## TASK MATERIAL
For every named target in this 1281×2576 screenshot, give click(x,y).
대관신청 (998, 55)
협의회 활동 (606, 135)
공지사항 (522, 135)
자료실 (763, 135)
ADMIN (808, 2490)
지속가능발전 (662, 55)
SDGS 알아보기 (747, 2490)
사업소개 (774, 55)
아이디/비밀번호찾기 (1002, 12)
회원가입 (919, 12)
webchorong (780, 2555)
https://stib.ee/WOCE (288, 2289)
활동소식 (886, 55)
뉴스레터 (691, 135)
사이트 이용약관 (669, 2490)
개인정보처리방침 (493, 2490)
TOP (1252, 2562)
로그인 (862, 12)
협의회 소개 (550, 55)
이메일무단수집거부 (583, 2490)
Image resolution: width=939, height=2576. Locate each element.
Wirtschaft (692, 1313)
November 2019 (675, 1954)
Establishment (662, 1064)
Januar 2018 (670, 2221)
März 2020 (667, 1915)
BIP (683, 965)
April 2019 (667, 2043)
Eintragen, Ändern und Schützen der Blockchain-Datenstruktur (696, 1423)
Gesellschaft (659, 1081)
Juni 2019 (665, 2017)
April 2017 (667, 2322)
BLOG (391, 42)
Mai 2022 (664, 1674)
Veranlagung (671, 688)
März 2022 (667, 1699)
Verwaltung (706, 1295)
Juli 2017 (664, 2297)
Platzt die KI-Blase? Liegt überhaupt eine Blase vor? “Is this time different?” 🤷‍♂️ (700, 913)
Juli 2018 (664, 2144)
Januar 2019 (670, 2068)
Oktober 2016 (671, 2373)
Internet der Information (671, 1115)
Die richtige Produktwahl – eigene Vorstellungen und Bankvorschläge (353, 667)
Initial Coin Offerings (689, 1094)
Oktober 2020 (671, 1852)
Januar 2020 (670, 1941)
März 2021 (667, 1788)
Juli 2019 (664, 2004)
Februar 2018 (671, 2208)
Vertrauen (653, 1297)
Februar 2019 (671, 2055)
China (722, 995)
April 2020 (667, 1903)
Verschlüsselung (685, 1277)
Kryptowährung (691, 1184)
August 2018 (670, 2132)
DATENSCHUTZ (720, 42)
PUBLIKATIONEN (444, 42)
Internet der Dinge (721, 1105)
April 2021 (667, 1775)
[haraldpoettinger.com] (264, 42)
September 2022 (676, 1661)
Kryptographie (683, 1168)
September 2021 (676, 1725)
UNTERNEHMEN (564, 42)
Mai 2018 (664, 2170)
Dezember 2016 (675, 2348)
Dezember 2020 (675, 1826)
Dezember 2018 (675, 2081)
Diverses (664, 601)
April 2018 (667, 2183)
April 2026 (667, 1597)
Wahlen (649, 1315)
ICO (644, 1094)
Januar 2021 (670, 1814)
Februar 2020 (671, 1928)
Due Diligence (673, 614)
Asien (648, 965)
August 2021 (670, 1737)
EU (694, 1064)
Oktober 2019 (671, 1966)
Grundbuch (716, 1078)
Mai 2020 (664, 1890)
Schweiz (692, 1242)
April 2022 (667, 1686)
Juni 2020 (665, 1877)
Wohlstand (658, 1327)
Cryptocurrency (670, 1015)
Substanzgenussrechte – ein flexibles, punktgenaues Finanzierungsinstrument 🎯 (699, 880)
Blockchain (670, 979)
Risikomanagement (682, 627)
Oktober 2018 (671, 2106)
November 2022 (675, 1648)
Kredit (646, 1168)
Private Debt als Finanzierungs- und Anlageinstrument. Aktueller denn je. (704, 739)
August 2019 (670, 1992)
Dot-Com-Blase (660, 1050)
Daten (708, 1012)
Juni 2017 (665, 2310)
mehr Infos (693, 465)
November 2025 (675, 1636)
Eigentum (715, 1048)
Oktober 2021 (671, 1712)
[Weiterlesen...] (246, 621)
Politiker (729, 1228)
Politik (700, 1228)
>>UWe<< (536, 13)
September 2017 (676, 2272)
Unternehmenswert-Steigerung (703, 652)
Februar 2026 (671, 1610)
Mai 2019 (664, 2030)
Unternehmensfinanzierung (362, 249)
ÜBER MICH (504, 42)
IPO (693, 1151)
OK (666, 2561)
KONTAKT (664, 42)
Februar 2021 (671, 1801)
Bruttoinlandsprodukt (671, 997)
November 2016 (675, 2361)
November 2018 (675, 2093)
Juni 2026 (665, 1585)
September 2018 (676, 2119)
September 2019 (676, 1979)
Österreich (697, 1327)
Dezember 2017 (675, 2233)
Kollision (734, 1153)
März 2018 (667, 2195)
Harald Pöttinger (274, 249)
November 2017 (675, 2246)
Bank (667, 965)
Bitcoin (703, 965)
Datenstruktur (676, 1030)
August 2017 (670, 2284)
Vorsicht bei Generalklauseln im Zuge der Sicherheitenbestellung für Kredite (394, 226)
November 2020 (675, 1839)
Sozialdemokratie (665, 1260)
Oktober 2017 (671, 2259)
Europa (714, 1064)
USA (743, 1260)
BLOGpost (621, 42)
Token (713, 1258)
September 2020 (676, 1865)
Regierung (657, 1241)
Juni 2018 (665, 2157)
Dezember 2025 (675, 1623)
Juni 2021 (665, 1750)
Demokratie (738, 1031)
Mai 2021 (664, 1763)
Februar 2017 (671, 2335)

## WHAT THE EXERCISE ASKS
In the data above, find the line containing "Dezember 2025 (675, 1623)", then copy it and every later line exactly.

## ANSWER BELOW
Dezember 2025 (675, 1623)
Juni 2021 (665, 1750)
Demokratie (738, 1031)
Mai 2021 (664, 1763)
Februar 2017 (671, 2335)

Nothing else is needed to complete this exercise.